Here is the problem statement:

The electric potential of some configuration is given by the expression ##V(r) = A \frac {e^{-\lambda r}} {r}##, where A and lambda are constants. Find the electric field E(r), the charge density ##\rho(r)##, and the total charge Q.

I have Griffiths' solution here. For the electric field he finds ##E=Ae^{-\lambda r}(1+\lambda r)\frac {\hat r}{r^2}##. When he then takes the divergence to find rho, the expression for the divergence includes the term ##\nabla\cdot (\frac {\hat r}{r^2})##, which, according to an earlier result in the text equals ##4\pi\delta^3(r)##, and his complete result for rho is then ##\rho = \epsilon_0 A[4\pi\delta^3(r)-\frac {\lambda^2}{r}e^{-\lambda r}]##. Next he finds that ##Q=0##.

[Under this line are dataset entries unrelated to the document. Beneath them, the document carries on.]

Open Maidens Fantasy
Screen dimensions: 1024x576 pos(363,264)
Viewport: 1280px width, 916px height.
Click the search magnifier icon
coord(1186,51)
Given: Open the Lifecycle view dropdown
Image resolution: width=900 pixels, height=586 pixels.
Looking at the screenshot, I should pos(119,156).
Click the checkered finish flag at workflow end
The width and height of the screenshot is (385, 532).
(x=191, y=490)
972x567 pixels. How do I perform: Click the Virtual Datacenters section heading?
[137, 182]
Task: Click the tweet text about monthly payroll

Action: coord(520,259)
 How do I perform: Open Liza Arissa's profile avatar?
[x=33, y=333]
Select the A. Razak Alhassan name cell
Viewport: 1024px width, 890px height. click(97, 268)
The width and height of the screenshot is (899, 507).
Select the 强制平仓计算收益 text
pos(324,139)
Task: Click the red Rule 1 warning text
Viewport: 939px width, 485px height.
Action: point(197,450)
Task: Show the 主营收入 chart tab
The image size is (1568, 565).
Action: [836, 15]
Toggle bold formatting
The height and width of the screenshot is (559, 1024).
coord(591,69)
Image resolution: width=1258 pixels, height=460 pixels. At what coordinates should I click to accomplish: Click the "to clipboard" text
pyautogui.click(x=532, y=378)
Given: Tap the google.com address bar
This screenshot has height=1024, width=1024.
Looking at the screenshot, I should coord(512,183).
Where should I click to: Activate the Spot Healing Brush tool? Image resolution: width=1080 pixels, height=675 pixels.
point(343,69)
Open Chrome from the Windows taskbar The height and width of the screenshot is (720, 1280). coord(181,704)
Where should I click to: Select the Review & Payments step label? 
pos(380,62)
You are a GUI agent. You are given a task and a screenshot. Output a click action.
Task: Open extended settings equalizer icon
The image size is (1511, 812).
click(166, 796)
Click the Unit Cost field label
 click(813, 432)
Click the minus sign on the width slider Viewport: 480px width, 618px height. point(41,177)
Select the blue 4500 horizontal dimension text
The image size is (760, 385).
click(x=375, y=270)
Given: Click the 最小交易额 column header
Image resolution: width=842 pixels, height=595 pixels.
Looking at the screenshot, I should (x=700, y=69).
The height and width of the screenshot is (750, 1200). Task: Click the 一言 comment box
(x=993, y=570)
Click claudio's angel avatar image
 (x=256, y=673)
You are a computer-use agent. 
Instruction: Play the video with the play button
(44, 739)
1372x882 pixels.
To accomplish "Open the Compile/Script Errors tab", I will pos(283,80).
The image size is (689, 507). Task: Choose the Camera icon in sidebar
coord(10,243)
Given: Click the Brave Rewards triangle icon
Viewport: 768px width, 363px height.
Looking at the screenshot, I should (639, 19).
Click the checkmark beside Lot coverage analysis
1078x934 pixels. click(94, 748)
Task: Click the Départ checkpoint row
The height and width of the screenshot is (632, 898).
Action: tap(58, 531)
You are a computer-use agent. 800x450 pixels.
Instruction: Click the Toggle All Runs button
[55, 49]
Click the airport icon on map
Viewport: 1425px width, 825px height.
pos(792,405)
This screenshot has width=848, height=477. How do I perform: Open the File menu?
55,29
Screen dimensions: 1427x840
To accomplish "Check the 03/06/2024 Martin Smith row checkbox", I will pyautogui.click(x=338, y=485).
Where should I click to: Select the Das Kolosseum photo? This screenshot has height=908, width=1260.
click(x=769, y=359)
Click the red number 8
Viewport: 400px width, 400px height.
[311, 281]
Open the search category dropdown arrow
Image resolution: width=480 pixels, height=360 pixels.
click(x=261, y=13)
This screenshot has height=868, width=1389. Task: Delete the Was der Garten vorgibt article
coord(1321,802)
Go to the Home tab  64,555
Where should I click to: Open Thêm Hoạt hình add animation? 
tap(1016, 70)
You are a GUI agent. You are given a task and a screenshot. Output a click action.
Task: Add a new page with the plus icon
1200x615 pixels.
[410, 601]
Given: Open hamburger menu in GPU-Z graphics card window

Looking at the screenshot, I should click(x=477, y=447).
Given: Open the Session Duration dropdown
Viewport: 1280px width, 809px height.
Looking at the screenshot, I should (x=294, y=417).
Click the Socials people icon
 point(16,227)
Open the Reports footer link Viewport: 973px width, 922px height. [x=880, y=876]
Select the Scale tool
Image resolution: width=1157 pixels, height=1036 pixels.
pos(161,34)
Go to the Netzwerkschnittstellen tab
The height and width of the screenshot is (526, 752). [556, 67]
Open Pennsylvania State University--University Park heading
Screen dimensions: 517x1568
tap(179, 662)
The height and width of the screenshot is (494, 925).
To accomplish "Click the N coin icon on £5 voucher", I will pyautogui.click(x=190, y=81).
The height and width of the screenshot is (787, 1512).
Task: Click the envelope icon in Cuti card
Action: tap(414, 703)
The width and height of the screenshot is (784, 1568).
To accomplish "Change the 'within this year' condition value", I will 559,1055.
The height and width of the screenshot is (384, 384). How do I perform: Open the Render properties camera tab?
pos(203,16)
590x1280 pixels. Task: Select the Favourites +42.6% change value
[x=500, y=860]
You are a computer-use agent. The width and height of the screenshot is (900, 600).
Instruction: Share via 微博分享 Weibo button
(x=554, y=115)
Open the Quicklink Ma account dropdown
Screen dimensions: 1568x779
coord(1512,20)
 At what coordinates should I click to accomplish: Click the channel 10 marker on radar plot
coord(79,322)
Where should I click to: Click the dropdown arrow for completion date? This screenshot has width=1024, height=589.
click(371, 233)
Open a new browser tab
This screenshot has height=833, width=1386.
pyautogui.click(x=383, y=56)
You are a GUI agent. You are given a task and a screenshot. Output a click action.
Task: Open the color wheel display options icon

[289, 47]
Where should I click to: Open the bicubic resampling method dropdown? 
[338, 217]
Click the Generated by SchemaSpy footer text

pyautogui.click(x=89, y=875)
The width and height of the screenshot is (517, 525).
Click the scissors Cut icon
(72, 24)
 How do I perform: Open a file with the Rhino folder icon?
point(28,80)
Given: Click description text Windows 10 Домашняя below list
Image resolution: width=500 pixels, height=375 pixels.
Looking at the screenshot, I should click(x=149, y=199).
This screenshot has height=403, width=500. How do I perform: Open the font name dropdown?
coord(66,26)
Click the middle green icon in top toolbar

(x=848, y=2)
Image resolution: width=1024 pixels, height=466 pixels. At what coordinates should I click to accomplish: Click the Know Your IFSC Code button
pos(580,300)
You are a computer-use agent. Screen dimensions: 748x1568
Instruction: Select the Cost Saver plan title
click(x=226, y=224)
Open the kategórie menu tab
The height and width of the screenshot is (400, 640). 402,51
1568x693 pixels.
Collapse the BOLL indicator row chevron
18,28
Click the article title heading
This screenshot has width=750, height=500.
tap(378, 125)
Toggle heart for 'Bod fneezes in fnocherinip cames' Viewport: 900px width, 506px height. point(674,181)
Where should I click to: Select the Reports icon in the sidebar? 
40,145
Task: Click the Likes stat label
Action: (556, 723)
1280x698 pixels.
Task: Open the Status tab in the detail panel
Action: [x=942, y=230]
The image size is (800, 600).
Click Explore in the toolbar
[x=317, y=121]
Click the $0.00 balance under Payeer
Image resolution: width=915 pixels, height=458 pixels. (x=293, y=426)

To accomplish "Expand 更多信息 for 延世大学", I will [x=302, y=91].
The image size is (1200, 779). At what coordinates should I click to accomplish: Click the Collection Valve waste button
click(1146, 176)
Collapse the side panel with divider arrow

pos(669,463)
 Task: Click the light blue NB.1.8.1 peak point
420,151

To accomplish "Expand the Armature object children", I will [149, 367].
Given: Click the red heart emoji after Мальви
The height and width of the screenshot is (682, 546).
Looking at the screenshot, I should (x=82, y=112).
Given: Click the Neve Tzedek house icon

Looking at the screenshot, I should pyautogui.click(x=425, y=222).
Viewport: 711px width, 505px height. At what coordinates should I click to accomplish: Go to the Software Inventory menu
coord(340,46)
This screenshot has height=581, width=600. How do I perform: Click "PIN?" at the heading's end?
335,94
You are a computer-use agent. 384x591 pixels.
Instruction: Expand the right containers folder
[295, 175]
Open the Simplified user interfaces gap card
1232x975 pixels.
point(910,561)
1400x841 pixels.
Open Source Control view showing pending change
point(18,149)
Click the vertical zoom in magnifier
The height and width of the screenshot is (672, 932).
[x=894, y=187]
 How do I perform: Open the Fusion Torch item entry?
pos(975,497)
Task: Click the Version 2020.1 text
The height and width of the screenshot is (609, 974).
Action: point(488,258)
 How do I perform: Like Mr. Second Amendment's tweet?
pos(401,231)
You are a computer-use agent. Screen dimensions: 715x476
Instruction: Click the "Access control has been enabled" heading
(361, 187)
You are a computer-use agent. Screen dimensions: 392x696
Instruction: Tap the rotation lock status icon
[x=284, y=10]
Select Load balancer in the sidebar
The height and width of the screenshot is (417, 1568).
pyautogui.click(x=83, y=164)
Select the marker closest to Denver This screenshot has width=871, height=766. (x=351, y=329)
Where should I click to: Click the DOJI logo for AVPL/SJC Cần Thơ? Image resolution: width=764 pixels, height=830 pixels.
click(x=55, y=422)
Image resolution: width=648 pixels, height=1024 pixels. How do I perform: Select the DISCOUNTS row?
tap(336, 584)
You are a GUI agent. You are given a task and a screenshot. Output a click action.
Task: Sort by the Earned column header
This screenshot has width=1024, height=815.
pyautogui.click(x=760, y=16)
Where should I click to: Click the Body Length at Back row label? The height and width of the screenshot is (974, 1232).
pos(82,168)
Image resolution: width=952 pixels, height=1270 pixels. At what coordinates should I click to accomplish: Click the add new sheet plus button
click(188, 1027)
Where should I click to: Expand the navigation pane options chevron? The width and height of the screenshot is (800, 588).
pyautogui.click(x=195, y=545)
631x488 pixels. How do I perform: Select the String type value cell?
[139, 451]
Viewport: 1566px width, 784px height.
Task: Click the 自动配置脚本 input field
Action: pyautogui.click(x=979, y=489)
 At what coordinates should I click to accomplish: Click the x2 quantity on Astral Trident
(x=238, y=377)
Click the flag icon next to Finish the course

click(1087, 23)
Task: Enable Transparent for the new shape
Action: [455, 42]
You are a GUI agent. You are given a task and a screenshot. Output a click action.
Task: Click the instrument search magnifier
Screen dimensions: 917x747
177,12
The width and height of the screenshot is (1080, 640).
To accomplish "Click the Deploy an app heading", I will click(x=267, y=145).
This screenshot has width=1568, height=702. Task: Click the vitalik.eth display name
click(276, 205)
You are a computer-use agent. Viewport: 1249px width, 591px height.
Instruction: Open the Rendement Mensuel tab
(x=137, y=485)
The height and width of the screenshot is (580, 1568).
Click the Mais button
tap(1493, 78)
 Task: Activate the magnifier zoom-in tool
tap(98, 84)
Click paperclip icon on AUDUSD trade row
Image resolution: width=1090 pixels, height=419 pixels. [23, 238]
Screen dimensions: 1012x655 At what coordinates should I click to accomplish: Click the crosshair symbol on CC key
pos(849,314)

Before looking at the solution, I tried to solve this problem on my own. I got the same electric field, except that I wrote it as ##E=A(\frac {\lambda e^{-\lambda r}}{r}+\frac {e^{-\lambda r}}{r^2})\hat r##. Taking the divergence I get ##\rho = -\epsilon_0 A \frac {\lambda^2}{r} e^{-\lambda r}##, the same result as Griffiths', except without the delta term. Given this rho, Q is not equal to zero.

I looks like the divergence depends on how I write the electric field, but that does not make sense. Algebraically, my electric field and Griffiths' electric field are equal, and from a purely vector calculus point of view I cannot see anything wrong with my divergence either. Where is the my mistake?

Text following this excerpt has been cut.